Once the line with "Mehr Zeit fürs" is found in the entries below, print it and each following line exactly, stopping after the line with "potatoes (110, 2095)"; print nothing else.
SUPPLIED MATERIAL: Begin
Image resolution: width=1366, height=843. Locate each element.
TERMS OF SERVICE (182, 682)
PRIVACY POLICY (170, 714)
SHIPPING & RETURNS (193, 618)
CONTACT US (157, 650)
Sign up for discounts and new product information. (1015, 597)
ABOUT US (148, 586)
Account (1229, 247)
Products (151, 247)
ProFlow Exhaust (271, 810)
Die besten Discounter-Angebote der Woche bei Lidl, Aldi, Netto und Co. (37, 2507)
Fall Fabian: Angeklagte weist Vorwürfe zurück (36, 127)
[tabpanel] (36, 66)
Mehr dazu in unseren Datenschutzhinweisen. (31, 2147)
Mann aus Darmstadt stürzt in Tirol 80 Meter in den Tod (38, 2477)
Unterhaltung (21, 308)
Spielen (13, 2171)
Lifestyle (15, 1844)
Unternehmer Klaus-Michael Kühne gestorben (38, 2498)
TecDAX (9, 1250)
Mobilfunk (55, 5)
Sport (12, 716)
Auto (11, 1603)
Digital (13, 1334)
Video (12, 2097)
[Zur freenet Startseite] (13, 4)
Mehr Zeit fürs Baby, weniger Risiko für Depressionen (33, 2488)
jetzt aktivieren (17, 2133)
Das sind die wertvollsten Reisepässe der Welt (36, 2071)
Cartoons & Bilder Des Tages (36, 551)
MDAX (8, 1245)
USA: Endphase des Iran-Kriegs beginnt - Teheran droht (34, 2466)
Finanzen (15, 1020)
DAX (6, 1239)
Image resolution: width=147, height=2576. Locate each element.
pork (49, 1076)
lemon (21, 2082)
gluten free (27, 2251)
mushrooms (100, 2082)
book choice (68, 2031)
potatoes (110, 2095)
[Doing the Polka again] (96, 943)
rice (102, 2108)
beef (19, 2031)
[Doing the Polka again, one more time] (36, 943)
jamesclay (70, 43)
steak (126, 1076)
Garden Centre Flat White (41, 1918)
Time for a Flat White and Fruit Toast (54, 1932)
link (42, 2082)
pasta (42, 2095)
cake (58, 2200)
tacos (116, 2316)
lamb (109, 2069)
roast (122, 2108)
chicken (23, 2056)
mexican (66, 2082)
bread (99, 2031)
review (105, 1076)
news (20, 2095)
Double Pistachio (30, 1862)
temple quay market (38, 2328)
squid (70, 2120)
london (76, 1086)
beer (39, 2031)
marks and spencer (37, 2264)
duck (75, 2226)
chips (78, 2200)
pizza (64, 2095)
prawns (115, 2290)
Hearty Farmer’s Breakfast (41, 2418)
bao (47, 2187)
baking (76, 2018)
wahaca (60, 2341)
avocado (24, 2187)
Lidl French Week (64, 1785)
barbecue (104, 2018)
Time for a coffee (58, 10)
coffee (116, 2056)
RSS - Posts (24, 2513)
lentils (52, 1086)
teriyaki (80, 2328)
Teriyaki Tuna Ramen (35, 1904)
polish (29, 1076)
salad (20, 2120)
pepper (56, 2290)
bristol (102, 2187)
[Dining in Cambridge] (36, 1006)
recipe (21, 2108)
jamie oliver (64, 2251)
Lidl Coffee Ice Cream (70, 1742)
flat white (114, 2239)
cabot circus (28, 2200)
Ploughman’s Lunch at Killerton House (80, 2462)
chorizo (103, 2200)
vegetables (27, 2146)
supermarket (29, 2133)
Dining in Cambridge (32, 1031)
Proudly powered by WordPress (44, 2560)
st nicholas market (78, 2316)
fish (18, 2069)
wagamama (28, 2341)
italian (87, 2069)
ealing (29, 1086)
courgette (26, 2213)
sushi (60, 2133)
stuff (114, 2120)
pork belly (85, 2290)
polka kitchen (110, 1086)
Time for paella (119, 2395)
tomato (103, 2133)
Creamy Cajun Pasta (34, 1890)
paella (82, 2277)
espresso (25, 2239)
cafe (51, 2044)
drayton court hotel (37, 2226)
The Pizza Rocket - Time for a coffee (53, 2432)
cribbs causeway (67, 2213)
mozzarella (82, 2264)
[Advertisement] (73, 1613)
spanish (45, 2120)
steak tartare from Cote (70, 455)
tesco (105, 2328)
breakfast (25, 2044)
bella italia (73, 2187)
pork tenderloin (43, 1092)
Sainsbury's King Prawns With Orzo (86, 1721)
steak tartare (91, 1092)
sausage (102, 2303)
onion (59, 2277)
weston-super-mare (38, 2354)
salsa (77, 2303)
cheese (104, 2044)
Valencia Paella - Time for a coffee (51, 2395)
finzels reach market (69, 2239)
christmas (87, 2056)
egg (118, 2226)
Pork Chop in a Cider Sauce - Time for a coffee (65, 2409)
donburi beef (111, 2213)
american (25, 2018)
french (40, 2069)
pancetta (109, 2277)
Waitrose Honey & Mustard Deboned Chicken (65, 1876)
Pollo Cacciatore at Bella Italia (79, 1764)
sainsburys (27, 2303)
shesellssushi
SUPPLIED MATERIAL: End
ANSWER TO THIS EXERCISE >>
Mehr Zeit fürs Baby, weniger Risiko für Depressionen (33, 2488)
jetzt aktivieren (17, 2133)
Das sind die wertvollsten Reisepässe der Welt (36, 2071)
Cartoons & Bilder Des Tages (36, 551)
MDAX (8, 1245)
USA: Endphase des Iran-Kriegs beginnt - Teheran droht (34, 2466)
Finanzen (15, 1020)
DAX (6, 1239)
Image resolution: width=147, height=2576. Locate each element.
pork (49, 1076)
lemon (21, 2082)
gluten free (27, 2251)
mushrooms (100, 2082)
book choice (68, 2031)
potatoes (110, 2095)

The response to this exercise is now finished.